## Begin MATERIAL PROVIDED

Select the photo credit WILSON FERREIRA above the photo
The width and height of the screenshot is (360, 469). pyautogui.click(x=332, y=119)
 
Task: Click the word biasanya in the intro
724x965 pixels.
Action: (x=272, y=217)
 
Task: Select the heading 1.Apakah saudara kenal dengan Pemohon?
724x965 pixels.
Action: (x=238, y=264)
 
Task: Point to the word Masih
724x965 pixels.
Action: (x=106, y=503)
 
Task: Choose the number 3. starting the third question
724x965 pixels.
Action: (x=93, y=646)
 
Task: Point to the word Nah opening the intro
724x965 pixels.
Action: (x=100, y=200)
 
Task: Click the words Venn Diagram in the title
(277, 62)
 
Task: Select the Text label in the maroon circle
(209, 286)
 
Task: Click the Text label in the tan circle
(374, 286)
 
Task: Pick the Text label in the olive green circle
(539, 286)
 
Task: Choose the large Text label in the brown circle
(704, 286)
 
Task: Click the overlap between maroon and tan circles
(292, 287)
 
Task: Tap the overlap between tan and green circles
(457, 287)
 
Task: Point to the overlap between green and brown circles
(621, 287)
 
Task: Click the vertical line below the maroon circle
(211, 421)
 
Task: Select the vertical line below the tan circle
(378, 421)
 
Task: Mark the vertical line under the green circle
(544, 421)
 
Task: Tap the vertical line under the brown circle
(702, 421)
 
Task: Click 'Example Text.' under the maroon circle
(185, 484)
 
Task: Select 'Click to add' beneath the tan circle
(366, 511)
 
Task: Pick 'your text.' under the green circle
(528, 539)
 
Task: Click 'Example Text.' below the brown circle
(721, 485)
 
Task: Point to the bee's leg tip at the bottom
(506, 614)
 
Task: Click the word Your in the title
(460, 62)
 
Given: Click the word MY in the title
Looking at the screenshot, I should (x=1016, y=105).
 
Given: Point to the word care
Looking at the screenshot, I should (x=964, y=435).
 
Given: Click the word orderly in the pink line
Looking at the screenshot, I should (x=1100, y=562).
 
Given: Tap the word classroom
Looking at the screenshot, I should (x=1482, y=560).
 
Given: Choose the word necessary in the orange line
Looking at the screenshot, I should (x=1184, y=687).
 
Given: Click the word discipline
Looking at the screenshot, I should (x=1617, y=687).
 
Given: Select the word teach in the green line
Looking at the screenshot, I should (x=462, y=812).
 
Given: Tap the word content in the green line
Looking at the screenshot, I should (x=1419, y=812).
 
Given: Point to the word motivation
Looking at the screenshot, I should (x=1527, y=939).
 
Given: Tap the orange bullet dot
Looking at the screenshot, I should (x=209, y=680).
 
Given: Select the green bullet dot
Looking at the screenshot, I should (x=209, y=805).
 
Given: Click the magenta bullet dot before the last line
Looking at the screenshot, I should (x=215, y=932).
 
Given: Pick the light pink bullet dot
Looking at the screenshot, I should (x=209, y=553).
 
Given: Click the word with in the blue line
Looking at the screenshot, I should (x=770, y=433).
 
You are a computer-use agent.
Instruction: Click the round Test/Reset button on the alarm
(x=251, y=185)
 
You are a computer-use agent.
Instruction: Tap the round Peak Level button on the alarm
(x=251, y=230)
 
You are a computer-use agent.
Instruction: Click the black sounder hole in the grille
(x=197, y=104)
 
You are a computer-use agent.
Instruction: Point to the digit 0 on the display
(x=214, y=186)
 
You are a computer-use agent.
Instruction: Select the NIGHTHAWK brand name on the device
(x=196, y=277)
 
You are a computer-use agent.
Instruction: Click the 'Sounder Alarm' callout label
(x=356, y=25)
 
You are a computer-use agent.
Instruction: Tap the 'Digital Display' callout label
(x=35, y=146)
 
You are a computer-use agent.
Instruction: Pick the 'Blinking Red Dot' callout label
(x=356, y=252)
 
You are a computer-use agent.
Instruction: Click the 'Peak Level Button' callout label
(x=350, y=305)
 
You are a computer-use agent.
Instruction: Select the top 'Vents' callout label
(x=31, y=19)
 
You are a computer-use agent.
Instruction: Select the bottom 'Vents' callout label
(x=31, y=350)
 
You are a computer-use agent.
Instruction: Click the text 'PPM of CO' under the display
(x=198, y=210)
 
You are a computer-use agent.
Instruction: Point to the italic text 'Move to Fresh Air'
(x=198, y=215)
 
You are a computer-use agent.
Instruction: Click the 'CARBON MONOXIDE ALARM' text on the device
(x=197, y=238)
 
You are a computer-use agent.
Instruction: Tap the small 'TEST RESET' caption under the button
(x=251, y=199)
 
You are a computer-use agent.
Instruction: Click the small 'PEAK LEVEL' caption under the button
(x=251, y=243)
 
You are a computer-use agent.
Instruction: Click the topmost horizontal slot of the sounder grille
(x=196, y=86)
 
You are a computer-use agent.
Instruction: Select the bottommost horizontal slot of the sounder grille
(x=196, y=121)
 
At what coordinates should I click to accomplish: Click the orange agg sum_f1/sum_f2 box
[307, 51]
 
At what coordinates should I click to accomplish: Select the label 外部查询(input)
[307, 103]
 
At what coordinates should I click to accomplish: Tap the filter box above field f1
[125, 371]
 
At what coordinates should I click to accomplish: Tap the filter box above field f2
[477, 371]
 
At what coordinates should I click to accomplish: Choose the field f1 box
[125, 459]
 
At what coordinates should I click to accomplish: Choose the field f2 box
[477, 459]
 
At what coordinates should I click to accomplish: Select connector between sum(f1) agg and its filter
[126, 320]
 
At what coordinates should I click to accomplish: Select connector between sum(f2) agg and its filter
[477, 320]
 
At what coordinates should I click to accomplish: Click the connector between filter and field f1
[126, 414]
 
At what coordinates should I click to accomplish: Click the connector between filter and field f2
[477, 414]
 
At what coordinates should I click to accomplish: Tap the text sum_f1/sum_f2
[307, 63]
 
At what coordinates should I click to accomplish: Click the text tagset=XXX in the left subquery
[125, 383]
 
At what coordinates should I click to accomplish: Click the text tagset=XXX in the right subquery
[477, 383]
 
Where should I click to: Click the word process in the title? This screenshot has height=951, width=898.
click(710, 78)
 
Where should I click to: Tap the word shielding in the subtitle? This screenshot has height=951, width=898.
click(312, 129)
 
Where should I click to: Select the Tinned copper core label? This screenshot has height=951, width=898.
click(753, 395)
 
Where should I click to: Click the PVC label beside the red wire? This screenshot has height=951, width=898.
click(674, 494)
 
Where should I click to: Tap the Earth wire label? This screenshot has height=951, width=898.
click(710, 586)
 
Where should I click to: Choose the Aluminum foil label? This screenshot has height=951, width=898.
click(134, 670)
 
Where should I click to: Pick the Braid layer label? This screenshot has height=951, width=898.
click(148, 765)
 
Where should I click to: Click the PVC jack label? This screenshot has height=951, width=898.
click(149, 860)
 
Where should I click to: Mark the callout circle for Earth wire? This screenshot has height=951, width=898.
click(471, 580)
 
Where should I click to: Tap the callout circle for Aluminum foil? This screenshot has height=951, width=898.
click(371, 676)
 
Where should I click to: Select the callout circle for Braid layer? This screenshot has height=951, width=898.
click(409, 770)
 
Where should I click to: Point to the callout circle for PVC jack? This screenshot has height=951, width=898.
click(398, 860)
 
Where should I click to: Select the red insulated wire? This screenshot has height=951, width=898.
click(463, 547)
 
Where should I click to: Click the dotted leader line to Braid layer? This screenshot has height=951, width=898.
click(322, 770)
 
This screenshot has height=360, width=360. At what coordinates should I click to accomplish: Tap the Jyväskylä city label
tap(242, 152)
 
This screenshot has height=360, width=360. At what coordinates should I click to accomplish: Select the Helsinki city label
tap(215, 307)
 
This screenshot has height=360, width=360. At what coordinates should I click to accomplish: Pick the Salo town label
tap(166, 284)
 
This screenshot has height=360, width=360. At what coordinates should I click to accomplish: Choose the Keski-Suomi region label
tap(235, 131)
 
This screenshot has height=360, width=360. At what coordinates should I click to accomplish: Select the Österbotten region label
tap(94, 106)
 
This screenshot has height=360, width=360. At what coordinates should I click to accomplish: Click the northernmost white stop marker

## End MATERIAL PROVIDED

Count the lines in the rows above that contain the word "Example". Give only the number.

#### [FINISHED ANSWER]
2